_Task to carry out_.
Stop after the line containing "Do I Liceum Ogólnokształcącego (64, 843)"; retype every line of the data before it exactly, starting from the first.

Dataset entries
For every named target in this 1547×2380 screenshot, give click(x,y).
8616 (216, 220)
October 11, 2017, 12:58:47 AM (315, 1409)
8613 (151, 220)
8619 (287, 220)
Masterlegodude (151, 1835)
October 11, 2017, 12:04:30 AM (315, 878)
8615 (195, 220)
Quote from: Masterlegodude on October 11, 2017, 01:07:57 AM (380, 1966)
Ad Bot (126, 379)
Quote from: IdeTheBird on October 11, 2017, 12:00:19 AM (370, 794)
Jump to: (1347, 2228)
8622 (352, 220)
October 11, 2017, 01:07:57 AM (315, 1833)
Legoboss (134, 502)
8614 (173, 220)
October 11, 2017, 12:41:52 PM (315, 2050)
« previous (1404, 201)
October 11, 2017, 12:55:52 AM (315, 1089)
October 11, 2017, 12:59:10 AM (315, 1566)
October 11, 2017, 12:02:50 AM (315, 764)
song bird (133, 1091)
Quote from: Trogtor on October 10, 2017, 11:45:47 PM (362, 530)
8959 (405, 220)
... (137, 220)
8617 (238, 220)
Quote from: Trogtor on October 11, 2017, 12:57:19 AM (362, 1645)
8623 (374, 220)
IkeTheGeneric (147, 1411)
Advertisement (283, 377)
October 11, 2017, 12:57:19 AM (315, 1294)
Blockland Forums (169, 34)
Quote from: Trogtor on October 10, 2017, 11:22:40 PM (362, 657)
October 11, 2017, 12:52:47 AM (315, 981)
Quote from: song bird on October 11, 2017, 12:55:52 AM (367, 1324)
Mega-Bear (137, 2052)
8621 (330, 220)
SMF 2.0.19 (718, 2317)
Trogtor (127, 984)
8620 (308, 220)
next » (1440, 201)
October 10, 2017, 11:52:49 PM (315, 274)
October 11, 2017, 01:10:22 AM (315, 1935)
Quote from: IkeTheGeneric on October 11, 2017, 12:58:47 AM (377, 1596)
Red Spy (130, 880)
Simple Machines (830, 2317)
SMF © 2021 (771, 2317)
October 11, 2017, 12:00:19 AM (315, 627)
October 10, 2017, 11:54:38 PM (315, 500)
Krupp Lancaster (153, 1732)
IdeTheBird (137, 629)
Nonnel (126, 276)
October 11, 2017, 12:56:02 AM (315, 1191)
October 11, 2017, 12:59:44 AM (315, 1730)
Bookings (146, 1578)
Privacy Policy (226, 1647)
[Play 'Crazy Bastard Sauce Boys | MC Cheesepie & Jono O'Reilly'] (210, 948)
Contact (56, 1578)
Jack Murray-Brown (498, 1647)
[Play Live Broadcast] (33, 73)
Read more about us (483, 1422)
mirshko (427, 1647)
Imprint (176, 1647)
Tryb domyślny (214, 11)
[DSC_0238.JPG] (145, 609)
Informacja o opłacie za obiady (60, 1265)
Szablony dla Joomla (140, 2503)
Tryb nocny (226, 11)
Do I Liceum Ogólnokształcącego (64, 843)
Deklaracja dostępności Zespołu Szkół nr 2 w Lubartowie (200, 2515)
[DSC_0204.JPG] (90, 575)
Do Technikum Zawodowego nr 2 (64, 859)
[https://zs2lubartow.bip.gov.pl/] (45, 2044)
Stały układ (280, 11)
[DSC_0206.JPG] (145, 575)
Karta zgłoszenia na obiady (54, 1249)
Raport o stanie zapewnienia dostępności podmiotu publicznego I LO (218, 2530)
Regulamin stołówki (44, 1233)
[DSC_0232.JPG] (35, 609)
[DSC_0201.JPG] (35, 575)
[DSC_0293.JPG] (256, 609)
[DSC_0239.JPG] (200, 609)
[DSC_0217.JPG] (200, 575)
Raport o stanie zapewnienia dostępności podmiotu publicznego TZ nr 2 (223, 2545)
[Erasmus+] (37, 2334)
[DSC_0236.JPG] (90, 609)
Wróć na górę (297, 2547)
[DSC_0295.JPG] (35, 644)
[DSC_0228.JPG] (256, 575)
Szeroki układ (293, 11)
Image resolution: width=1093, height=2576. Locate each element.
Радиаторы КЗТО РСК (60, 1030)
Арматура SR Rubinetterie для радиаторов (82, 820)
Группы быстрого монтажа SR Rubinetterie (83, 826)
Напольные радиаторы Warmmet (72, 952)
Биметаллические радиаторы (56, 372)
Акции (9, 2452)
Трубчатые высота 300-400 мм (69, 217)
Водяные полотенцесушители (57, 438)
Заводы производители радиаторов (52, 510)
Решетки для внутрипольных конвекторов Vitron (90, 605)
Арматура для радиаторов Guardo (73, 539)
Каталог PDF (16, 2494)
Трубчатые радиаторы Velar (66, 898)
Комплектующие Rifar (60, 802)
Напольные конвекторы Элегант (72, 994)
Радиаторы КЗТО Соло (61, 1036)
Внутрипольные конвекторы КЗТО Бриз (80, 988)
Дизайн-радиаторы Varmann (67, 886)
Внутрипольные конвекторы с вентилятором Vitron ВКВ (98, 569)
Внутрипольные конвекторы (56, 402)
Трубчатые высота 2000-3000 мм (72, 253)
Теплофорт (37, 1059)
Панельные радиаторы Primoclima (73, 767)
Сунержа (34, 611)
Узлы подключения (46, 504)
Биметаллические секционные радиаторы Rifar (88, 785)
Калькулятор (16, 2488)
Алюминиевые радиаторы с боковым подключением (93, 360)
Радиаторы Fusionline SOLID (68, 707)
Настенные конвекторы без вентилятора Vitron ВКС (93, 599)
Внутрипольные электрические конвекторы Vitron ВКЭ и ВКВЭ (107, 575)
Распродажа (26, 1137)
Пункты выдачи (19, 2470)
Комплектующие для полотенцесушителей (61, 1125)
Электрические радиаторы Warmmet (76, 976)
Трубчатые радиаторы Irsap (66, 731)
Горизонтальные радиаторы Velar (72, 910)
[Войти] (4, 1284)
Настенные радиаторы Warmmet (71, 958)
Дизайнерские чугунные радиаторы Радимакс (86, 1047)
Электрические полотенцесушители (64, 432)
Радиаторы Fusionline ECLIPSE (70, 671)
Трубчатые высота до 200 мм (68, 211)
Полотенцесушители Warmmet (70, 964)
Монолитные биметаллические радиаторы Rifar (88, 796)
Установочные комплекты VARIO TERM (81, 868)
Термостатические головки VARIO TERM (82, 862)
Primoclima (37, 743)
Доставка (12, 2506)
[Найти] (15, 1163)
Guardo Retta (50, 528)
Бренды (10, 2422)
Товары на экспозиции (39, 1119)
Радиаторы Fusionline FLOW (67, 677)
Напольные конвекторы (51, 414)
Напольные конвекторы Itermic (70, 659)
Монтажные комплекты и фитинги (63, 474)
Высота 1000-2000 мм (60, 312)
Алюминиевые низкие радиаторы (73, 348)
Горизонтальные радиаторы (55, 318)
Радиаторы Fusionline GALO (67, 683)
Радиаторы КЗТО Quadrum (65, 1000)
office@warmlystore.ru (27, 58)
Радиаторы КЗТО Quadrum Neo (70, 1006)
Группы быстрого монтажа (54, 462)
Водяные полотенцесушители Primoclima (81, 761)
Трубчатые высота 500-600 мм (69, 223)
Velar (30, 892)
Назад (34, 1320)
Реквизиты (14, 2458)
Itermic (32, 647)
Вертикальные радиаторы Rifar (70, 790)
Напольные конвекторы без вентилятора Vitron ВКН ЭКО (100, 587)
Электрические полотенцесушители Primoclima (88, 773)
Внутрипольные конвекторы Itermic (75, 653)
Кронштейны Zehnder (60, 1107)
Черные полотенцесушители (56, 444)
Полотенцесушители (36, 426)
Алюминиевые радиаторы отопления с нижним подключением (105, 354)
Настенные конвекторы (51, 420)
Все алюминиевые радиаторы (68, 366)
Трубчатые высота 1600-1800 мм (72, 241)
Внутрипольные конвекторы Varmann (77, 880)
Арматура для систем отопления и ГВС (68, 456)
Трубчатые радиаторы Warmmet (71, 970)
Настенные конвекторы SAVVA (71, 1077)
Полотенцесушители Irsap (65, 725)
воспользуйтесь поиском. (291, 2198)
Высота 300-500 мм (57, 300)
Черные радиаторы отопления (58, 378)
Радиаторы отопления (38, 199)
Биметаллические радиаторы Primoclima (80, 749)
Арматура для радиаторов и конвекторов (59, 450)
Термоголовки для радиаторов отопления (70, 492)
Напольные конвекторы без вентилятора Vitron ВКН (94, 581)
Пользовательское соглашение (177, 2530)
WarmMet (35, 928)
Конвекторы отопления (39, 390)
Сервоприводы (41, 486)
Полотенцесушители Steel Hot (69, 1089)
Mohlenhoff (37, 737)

_Solution for this task_.
For every named target in this 1547×2380 screenshot, give click(x,y).
8616 (216, 220)
October 11, 2017, 12:58:47 AM (315, 1409)
8613 (151, 220)
8619 (287, 220)
Masterlegodude (151, 1835)
October 11, 2017, 12:04:30 AM (315, 878)
8615 (195, 220)
Quote from: Masterlegodude on October 11, 2017, 01:07:57 AM (380, 1966)
Ad Bot (126, 379)
Quote from: IdeTheBird on October 11, 2017, 12:00:19 AM (370, 794)
Jump to: (1347, 2228)
8622 (352, 220)
October 11, 2017, 01:07:57 AM (315, 1833)
Legoboss (134, 502)
8614 (173, 220)
October 11, 2017, 12:41:52 PM (315, 2050)
« previous (1404, 201)
October 11, 2017, 12:55:52 AM (315, 1089)
October 11, 2017, 12:59:10 AM (315, 1566)
October 11, 2017, 12:02:50 AM (315, 764)
song bird (133, 1091)
Quote from: Trogtor on October 10, 2017, 11:45:47 PM (362, 530)
8959 (405, 220)
... (137, 220)
8617 (238, 220)
Quote from: Trogtor on October 11, 2017, 12:57:19 AM (362, 1645)
8623 (374, 220)
IkeTheGeneric (147, 1411)
Advertisement (283, 377)
October 11, 2017, 12:57:19 AM (315, 1294)
Blockland Forums (169, 34)
Quote from: Trogtor on October 10, 2017, 11:22:40 PM (362, 657)
October 11, 2017, 12:52:47 AM (315, 981)
Quote from: song bird on October 11, 2017, 12:55:52 AM (367, 1324)
Mega-Bear (137, 2052)
8621 (330, 220)
SMF 2.0.19 (718, 2317)
Trogtor (127, 984)
8620 (308, 220)
next » (1440, 201)
October 10, 2017, 11:52:49 PM (315, 274)
October 11, 2017, 01:10:22 AM (315, 1935)
Quote from: IkeTheGeneric on October 11, 2017, 12:58:47 AM (377, 1596)
Red Spy (130, 880)
Simple Machines (830, 2317)
SMF © 2021 (771, 2317)
October 11, 2017, 12:00:19 AM (315, 627)
October 10, 2017, 11:54:38 PM (315, 500)
Krupp Lancaster (153, 1732)
IdeTheBird (137, 629)
Nonnel (126, 276)
October 11, 2017, 12:56:02 AM (315, 1191)
October 11, 2017, 12:59:44 AM (315, 1730)
Bookings (146, 1578)
Privacy Policy (226, 1647)
[Play 'Crazy Bastard Sauce Boys | MC Cheesepie & Jono O'Reilly'] (210, 948)
Contact (56, 1578)
Jack Murray-Brown (498, 1647)
[Play Live Broadcast] (33, 73)
Read more about us (483, 1422)
mirshko (427, 1647)
Imprint (176, 1647)
Tryb domyślny (214, 11)
[DSC_0238.JPG] (145, 609)
Informacja o opłacie za obiady (60, 1265)
Szablony dla Joomla (140, 2503)
Tryb nocny (226, 11)
Do I Liceum Ogólnokształcącego (64, 843)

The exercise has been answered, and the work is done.